ところで。この続きは最終第5部な訳だけど。あの話を原作通りにやるとすると、最終的にセーラームーンは宇宙の神になってしまうんだよなぁ。紙の上では一つの結論、セーラーサーガの帰結として綺麗にまとめたなと思っていて、あのラストは個人的には好きではあるけど、どういう風にアニメ的説得力を持たせるんだろうなぁ。
漫画なら毎月のページ数も限られるのが逆に奏功して、主人公にターゲットを絞って主人公賛美一点突破でもそれが面白い作品になったりするんだけど、アニメだといろんなことが出来すぎるので、キャラクターが立たないと物足りなくなってしまう。でもそこまでやると、映画館でやるにはいささか短すぎてしまう。一応、枠としては子ども向けではいなくてはならないので、やたら長時間にするわけにいかないし。だからこその前後編だったのかもしれないが。
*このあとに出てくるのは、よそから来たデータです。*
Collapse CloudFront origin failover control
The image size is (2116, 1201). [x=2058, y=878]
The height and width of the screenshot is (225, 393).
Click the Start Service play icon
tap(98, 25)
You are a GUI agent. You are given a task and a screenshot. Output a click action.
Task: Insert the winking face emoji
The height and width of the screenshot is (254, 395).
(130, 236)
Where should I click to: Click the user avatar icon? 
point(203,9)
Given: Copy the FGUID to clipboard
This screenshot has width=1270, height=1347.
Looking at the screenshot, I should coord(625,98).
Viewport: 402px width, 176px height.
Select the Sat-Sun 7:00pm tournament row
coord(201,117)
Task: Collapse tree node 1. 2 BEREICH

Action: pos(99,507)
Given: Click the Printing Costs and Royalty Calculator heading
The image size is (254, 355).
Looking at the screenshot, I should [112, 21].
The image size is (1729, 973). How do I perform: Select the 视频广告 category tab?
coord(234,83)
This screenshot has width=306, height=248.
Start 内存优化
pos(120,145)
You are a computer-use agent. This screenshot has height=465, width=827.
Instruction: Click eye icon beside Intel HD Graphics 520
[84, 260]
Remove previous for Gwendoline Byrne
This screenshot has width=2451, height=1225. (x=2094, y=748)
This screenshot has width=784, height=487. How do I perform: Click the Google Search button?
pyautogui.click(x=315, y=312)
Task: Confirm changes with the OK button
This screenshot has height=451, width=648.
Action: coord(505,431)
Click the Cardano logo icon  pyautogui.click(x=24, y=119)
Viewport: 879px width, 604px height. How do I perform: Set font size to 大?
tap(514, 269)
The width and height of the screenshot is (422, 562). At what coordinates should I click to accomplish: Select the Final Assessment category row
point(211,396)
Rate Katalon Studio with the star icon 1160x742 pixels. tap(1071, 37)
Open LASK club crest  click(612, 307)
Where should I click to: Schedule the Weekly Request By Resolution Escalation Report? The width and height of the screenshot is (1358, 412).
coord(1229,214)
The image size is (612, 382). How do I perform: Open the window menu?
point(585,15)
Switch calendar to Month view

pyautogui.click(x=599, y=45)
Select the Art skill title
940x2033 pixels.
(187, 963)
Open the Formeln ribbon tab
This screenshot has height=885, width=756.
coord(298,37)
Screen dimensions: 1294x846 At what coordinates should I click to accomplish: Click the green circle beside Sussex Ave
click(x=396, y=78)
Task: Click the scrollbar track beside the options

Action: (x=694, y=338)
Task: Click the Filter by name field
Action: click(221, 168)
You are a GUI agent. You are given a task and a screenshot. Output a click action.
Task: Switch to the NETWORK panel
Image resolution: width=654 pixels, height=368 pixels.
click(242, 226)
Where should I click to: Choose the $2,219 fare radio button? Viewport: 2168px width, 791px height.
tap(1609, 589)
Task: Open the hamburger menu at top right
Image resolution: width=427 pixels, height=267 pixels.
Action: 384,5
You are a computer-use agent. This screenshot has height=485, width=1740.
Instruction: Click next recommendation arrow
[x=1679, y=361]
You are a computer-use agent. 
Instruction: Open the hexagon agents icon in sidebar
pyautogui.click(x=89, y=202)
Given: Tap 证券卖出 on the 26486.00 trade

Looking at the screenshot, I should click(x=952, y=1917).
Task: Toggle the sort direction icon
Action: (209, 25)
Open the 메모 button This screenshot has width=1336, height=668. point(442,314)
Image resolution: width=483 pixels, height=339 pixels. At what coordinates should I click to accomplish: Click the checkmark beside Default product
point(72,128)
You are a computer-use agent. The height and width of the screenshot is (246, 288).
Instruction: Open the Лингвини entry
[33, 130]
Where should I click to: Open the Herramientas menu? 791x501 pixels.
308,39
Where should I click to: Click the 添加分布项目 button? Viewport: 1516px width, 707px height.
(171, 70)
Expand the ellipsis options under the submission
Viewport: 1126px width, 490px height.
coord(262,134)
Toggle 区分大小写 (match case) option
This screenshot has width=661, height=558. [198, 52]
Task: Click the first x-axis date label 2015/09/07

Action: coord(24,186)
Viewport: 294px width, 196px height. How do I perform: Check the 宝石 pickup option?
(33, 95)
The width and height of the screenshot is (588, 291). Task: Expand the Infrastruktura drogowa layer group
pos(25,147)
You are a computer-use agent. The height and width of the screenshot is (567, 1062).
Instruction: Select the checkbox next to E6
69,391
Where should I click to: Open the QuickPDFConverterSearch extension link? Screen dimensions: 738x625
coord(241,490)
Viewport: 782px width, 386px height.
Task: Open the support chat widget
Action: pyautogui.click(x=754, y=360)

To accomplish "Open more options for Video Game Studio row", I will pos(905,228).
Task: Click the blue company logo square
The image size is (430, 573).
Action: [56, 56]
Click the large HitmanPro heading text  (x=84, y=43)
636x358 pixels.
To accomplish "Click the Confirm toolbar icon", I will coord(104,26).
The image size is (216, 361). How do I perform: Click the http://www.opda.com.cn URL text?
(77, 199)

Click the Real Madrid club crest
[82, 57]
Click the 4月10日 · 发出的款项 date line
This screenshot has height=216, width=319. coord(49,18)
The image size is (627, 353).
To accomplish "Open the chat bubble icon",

やっぱりセーラームーンのアニメは週次更新、毎回20分強とかやれるテレビ向きだったんじゃないかと。
かぐや姫の恋人」編くらいのシナリオならともかく…。

*1:そういえば例の万華鏡のお店はホントに麻布十番にあるんだそう。サラッと買ってあげてしまう衛さんはやっぱりイキだねぇ。